Когда-то это был оловянный кубок, капитан в нём любил готовить грог. И однажды, поздно вечером, поставив кубок с водой для грога на спиртовку, Френэ уснул.

Проснулся он оттого, что его обожгла капелька рас­каленного металла. Он вскочил и увидел, что кубок расплавился, металл стек на жестяную тарелку, а спиртов­ка охвачена огнем. Капитан едва успел набросить на нее одеяло и погасить пламя.

Он лишился кубка, но тот, вовремя разбудив его, спас ему не только судно, но и жизнь. Ведь ещё мину­та — и вспыхнул бы стол, пламя охватило всю каюту. А нет ничего страшнее пожара на корабле.

С тех пор лепешку олова, в которую превратился кубок, суеверный капитан считал талисманом и никогда не расставался с нею, всегда держал на столе, и всем удивлявшимся этому рассказывал, как слиток спас ему жизнь и судно и как до сих пор постоянно продолжает приносить удачу.

Разве не чудесный талисман подсказал капитану проснуться и выйти на палубу в ту ночь, когда рулевой заснул и шхуна едва не напоролась на риф?
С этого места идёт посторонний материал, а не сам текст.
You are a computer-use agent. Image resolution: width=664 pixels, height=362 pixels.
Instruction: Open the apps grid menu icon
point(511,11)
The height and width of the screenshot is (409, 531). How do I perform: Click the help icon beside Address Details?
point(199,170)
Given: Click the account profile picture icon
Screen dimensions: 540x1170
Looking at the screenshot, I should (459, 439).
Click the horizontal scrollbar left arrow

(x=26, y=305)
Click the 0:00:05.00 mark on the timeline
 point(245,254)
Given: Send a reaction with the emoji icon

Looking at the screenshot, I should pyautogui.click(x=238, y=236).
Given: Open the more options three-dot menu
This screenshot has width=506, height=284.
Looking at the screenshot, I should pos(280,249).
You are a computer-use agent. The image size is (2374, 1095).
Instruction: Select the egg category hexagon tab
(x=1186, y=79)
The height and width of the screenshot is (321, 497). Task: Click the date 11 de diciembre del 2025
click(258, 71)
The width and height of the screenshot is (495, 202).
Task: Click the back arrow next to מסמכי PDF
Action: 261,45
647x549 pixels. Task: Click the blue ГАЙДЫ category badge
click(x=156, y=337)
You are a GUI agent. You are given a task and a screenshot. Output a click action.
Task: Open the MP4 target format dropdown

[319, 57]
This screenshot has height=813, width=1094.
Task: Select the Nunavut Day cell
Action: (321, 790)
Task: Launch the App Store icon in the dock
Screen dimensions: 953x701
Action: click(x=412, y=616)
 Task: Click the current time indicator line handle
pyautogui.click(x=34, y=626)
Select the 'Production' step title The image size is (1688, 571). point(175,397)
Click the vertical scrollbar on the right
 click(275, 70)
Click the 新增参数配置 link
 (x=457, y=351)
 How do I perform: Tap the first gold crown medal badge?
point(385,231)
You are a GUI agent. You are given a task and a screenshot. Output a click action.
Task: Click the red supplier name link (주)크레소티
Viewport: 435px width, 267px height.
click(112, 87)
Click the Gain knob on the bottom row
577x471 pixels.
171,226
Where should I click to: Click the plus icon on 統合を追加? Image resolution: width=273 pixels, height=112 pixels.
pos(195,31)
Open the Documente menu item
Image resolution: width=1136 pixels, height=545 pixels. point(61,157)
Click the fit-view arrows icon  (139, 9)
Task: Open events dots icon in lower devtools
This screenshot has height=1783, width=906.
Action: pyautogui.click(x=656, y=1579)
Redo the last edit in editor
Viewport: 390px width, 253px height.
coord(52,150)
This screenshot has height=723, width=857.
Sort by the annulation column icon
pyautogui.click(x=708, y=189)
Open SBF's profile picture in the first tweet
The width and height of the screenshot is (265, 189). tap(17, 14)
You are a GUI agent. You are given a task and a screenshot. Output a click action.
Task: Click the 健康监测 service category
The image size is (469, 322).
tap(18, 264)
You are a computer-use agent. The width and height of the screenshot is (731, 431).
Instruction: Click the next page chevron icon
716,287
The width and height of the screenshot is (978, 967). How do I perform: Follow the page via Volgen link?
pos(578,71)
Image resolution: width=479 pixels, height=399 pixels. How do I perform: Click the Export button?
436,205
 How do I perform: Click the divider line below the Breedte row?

Каким-то чудом капитан в последний момент сумел вывернуть руль. Камни не пропороли днища, только оставили на нем три глубокие зазубрины...

Было интересно наблюдать за слушателями именно в такие моменты, когда рассказчик по-своему рисовал образы героев и давал новое, порой совсем иное толкование интригующим всех загадкам. По лицам ученых и моряков было видно, что Волошину это удается весьма успешно.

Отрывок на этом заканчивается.